» **AIM 1**
Set down the passage from the religion news report, from "Garrett said a" up to and including "Garrett pointed out.", copied word for word.
== QUOTED TEXT ==
Pew added that “it is intolerable that we should permit political authorities to impose a tax on gifts to spiritual institutions. Yet, by indirection they would accomplish what they know would be impossible to achieve by direct action.”
He called on assembly commissioners to write letters of protest to their congressmen.
Would a domestic Peace Corps violate the principle of separation of church and state?
The Rev. W. Barry Garrett, associate director of the Baptist Joint Committee on Public Affairs, says that the proposal involves “possible church-state problems.”
Establishment of a domestic Peace Corps, officially referred to as the National Service Corps, is now being considered by Congress. Enabling legislation has been introduced in both houses.
Garrett said a problem arises because the bills provide that the corps shall make its volunteers available to “both governmental and non-goverenmental agencies.”
“Church-state complications can arise in the use of corpsmen and public funds by church agencies in carrying out the purposes and programs of the act,” he said.
Among projects suggested for the corps are service to the mentally ill and mentally retarded, health and education for migratory farm workers, assistance to Indians both on and off reservations, help for residents in depressed regions and slum areas, and care of the elderly, the disabled, and juvenile delinquents.
Church-related agencies are active in all these fields, Garrett pointed out.
Presbyterians are lining up on opposite sides as a long-simmering debate over student work comes to a boil at the University of Tennessee. In Knoxville last month the Presbyterian U.S. (Southern) Synod of Appalachia took decisive action that could lead to ending its cooperative program with the United Presbyterian Church in the U.S.A. at the Tennessee campus.
Responding to several strongly worded overtures from Knoxville-area congregations and from Knoxville Presbytery, the synod created a sixteen-man commission with authority to take any “advisable” action. Creation of the strong commission was seen as an indication that the synod wanted immediate and decisive action. Proposals that investigating committees be appointed (to report to a full meeting of the synod) were defeated.
The overtures alleged that there was not a “proper Christian program” at the jointly operated Presbyterian student center and that it had failed to achieve the purposes for which it was created.
Key figure in the controversy is the director of the center, the Rev. Ewell J. Reagin, former Cumberland Presbyterian minister who is now a member of Union Presbytery (UPUSA). In its overture, Knoxville Presbytery (U. S.) asked for an examination of his theology. Also in question was his use in the center program of personnel from the left-leaning Highlander Folk School, which had been closed by the state of Tennessee and which now operates under another name.
Reagin and his program have been endorsed by the United Presbyterian Board of Christian Education (through its general secretary, Dr. William A. Morrison), Union Presbytery, and some Knoxville UPUSA congregations. The Presbyterian U. S. Board of Christian Education has made no public statement so far.
‘House Of Refuge’
The 150,000-member General Association of Regular Baptist Churches went on record last month against “all efforts by ecclesiastical organizations to coerce the state to implement their programs of social reform.”
===
== RECORDS PROVIDED ==
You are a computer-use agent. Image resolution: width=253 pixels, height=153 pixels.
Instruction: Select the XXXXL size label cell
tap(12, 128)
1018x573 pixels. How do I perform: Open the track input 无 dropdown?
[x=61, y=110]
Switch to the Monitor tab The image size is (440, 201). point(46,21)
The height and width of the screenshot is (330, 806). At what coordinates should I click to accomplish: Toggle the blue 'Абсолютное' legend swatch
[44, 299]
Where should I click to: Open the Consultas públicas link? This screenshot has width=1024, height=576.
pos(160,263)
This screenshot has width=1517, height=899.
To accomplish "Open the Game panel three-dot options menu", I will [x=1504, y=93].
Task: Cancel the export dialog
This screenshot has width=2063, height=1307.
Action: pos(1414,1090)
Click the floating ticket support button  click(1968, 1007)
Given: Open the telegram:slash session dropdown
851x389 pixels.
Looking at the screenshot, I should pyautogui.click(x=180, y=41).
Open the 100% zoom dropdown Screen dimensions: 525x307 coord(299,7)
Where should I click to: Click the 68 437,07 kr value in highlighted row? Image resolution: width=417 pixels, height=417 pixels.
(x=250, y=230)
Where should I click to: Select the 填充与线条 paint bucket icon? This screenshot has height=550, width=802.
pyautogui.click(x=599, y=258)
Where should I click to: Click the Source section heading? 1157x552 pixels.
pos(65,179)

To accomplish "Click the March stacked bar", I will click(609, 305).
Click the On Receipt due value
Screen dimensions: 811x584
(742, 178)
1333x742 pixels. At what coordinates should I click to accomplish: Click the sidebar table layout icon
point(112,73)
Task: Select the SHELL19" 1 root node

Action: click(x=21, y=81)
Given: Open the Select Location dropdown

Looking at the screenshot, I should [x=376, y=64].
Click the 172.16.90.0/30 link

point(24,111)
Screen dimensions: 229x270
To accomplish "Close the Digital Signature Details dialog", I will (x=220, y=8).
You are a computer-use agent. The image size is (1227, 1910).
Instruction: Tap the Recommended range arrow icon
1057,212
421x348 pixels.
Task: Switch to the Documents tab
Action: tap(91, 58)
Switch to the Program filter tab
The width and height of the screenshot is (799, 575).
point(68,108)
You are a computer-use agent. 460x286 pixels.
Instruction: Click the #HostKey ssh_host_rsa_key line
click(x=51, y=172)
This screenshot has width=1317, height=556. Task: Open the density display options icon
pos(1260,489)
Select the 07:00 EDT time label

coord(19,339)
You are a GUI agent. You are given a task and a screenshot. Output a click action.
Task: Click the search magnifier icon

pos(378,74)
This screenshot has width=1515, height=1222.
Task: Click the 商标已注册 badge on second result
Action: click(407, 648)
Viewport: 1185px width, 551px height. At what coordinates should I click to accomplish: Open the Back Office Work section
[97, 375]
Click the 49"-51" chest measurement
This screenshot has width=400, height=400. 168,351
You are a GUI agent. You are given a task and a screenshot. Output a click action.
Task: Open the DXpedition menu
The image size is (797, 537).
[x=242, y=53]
===
» **AIM 2**
In the records, extract the lines from the line with "1018x573 pixels. How" up to and including the line with "pos(160,263)", reproducing each one unchanged.

» **COMPLETE RESPONSE 1**
Garrett said a problem arises because the bills provide that the corps shall make its volunteers available to “both governmental and non-goverenmental agencies.”
“Church-state complications can arise in the use of corpsmen and public funds by church agencies in carrying out the purposes and programs of the act,” he said.
Among projects suggested for the corps are service to the mentally ill and mentally retarded, health and education for migratory farm workers, assistance to Indians both on and off reservations, help for residents in depressed regions and slum areas, and care of the elderly, the disabled, and juvenile delinquents.
Church-related agencies are active in all these fields, Garrett pointed out.

» **COMPLETE RESPONSE 2**
1018x573 pixels. How do I perform: Open the track input 无 dropdown?
[x=61, y=110]
Switch to the Monitor tab The image size is (440, 201). point(46,21)
The height and width of the screenshot is (330, 806). At what coordinates should I click to accomplish: Toggle the blue 'Абсолютное' legend swatch
[44, 299]
Where should I click to: Open the Consultas públicas link? This screenshot has width=1024, height=576.
pos(160,263)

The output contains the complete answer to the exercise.